As a former “grief dodger,” it has occurred to me that all of this mindless, busy work might have served more than one purpose. Yes, I did find new homes for many things that left untouched and unused would only become out of style or no longer wanted or useful to others, but was I guilty once again of attempting to hide from grief? I was tried and convicted of grief dodging that occurred in the days and months after Alan passed. I had incorrectly and naively assumed that I was “okay” and that it was legal in the United States of America to disobey the laws of grieving. WRONG! There is no such thing as hiding from grief. She must always be acknowledged, obeyed and dealt with. If not, Ms. Grief will patiently and quietly wait for you like my Momma Hawk did this Spring as she secretly stalked her prey in an effort to nourish her young offspring. I learned this lesson like I learn most of my lessons-the hard way! I believe with 100 percent certainty that my diagnosis of Leukemia was in direct correlation to pent-up emotions that I buried deep within my cells from the time of Alan’s cancer diagnosis straight through the 21 months following his death. Only when I was forced to deal with my own turn with cancer did I finally take the time and energy to work with a therapist and also purge my imbedded feelings in a journal in an effort to deal with the pain and grief associated with having a spouse become seriously ill and die. When I surrendered to Ms. Grief, she just smiled, nodded her head and took me by the hand. She was thrilled to see me wave my white flag, acknowledge her presence and begin the work of grieving, which is the only way to begin the healing process. Not the forgetting process, but traveling the path to some sort of acceptance and peace.

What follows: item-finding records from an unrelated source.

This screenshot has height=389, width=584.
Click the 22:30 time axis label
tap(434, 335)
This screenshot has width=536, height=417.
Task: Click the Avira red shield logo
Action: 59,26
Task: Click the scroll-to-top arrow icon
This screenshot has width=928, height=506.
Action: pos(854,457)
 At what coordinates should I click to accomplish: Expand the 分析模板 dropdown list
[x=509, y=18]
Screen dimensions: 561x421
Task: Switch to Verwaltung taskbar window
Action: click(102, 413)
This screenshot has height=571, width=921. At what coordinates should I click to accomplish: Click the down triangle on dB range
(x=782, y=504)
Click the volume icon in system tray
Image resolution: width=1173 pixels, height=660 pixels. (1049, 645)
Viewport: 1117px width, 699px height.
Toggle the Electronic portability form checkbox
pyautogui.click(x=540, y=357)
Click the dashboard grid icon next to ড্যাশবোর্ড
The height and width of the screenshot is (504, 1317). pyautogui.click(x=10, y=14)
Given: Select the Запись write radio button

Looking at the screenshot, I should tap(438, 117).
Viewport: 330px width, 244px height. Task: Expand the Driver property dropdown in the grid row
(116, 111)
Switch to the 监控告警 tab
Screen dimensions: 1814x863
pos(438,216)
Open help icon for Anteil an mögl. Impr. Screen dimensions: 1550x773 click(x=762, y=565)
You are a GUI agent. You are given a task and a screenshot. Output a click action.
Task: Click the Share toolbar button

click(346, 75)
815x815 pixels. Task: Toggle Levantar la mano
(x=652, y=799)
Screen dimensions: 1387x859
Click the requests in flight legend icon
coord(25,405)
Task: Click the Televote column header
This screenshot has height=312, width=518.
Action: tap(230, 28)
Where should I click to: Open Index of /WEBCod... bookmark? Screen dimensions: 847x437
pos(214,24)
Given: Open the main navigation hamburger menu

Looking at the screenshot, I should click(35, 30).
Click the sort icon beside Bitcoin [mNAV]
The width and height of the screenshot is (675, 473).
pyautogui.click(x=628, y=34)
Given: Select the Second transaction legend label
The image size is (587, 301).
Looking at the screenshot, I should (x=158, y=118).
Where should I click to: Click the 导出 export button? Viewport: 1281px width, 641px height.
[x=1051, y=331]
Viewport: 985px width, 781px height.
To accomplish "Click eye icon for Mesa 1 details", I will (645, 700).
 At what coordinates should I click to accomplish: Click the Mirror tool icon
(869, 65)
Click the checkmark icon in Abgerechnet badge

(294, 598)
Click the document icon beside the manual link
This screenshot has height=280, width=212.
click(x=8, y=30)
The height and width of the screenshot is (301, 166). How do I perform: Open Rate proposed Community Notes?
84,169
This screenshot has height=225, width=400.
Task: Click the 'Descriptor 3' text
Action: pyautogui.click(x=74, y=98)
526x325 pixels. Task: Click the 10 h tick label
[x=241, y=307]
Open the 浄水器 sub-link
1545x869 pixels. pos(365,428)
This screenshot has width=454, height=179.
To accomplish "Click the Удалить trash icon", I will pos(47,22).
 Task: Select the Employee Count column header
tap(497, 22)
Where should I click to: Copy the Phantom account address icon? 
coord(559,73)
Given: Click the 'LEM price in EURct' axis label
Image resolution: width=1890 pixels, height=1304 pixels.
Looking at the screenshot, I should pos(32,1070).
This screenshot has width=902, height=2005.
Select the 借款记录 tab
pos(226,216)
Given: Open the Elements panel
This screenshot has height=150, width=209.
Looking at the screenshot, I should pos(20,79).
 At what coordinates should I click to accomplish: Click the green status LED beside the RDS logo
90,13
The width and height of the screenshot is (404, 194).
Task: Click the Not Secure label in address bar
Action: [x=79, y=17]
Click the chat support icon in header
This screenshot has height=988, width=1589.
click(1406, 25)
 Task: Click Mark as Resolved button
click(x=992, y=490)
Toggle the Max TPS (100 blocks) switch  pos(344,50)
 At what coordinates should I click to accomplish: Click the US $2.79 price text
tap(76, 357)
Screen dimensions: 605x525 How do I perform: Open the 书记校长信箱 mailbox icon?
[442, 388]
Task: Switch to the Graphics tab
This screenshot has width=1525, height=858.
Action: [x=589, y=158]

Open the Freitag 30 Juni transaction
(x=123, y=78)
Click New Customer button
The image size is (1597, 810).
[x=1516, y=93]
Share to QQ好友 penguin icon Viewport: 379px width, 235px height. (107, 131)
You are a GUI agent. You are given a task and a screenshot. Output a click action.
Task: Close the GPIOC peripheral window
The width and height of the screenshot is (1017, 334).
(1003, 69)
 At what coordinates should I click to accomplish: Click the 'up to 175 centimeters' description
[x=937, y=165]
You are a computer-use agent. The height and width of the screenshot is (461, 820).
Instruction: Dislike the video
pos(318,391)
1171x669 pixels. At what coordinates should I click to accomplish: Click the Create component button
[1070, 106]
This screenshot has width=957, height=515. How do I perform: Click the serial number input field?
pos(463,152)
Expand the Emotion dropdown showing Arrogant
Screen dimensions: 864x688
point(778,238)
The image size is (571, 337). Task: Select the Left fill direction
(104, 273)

It has occurred to me that perhaps all of this cleaning out has nothing to do with my mantra, Reduce, Reuse and Recycle, OR with eliminating a mindless and painstaking chore for my husband, OR as a way to commit grief dodging for a second time, but more to do with the fact that I am preparing for my own demise. While I am most certainly NOT suicidal, it has occurred to me that I am not afraid of death, and that if I were to go now or soon, I would be reunited with my son. Again, this is not a death wish, but a phenomenon that is common among people who lose someone close to them, ESPECIALLY a child. Think of the recent, back-to-back deaths of Carrie Fisher and her mother, Debbie Reynolds. Mother and daughter passed away within one day of each other. In his new memoir, My Girls: A Lifetime with Carrie and Debbie, Todd Fisher says that his mother “willed herself right off this planet.” I do not think that I am ready to will myself off this planet. In fact, I just traded in not one but two cars for a new one, have begun penning my own memoir, launched a website around my intended speaking career, AND paid for the printing of business cards. Does this sound like someone who is about to rocket off Earth and head for the Other Side? I think not! However, if my clock runs out of time and my name gets called, I am ready. And so is my basement.